- _YOUR OBJECTIVE_
The expected output is a copy of every line in the records with the string "computer".

- _RECORDS TO USE_
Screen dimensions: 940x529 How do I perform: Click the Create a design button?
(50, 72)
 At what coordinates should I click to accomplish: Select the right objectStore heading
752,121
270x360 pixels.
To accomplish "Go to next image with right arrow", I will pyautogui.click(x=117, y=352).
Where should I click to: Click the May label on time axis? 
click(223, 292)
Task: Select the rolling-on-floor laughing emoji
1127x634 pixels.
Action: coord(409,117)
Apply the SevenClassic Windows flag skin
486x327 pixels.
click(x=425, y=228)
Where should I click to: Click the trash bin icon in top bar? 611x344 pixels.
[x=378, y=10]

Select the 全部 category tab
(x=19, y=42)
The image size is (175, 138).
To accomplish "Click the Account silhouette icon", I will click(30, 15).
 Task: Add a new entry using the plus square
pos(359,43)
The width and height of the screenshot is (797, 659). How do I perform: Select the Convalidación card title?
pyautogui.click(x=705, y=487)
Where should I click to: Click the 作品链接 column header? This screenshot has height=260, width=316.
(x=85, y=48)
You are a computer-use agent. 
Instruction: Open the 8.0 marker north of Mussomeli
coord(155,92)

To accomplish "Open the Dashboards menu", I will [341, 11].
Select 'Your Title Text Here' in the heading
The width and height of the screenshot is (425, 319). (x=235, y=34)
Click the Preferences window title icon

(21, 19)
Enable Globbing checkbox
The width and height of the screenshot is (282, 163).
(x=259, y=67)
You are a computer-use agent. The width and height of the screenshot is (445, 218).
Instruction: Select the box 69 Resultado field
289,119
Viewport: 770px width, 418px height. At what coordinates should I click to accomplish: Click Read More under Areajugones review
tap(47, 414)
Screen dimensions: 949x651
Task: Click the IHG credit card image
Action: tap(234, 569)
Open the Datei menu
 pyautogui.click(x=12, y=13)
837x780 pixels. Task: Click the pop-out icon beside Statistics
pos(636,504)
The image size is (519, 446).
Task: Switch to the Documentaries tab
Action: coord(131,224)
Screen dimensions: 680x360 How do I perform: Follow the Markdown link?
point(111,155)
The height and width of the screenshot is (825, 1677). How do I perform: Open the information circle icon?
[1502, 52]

- _TASK RESPONSE_
You are a computer-use agent. 
You are a computer-use agent. The width and height of the screenshot is (445, 218).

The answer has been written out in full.